**Requirement:** All of the data must be retyped exactly, with nothing left out.

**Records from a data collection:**
╭──
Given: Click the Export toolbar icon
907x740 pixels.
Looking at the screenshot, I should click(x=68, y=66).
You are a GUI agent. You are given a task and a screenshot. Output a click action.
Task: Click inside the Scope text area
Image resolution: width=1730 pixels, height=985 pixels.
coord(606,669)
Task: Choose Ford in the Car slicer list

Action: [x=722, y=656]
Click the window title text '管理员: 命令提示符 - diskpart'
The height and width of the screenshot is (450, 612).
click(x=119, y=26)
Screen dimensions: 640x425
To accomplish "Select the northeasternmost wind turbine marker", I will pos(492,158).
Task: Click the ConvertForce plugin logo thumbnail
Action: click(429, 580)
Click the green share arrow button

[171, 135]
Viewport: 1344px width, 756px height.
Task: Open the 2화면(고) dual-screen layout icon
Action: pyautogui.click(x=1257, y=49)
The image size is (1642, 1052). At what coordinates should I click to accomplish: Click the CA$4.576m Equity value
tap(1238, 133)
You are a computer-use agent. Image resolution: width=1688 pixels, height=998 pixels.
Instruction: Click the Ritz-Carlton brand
╰──
**Answer to the exercise:**
Given: Click the Export toolbar icon
907x740 pixels.
Looking at the screenshot, I should click(x=68, y=66).
You are a GUI agent. You are given a task and a screenshot. Output a click action.
Task: Click inside the Scope text area
Image resolution: width=1730 pixels, height=985 pixels.
coord(606,669)
Task: Choose Ford in the Car slicer list

Action: [x=722, y=656]
Click the window title text '管理员: 命令提示符 - diskpart'
The height and width of the screenshot is (450, 612).
click(x=119, y=26)
Screen dimensions: 640x425
To accomplish "Select the northeasternmost wind turbine marker", I will pos(492,158).
Task: Click the ConvertForce plugin logo thumbnail
Action: click(429, 580)
Click the green share arrow button

[171, 135]
Viewport: 1344px width, 756px height.
Task: Open the 2화면(고) dual-screen layout icon
Action: pyautogui.click(x=1257, y=49)
The image size is (1642, 1052). At what coordinates should I click to accomplish: Click the CA$4.576m Equity value
tap(1238, 133)
You are a computer-use agent. Image resolution: width=1688 pixels, height=998 pixels.
Instruction: Click the Ritz-Carlton brand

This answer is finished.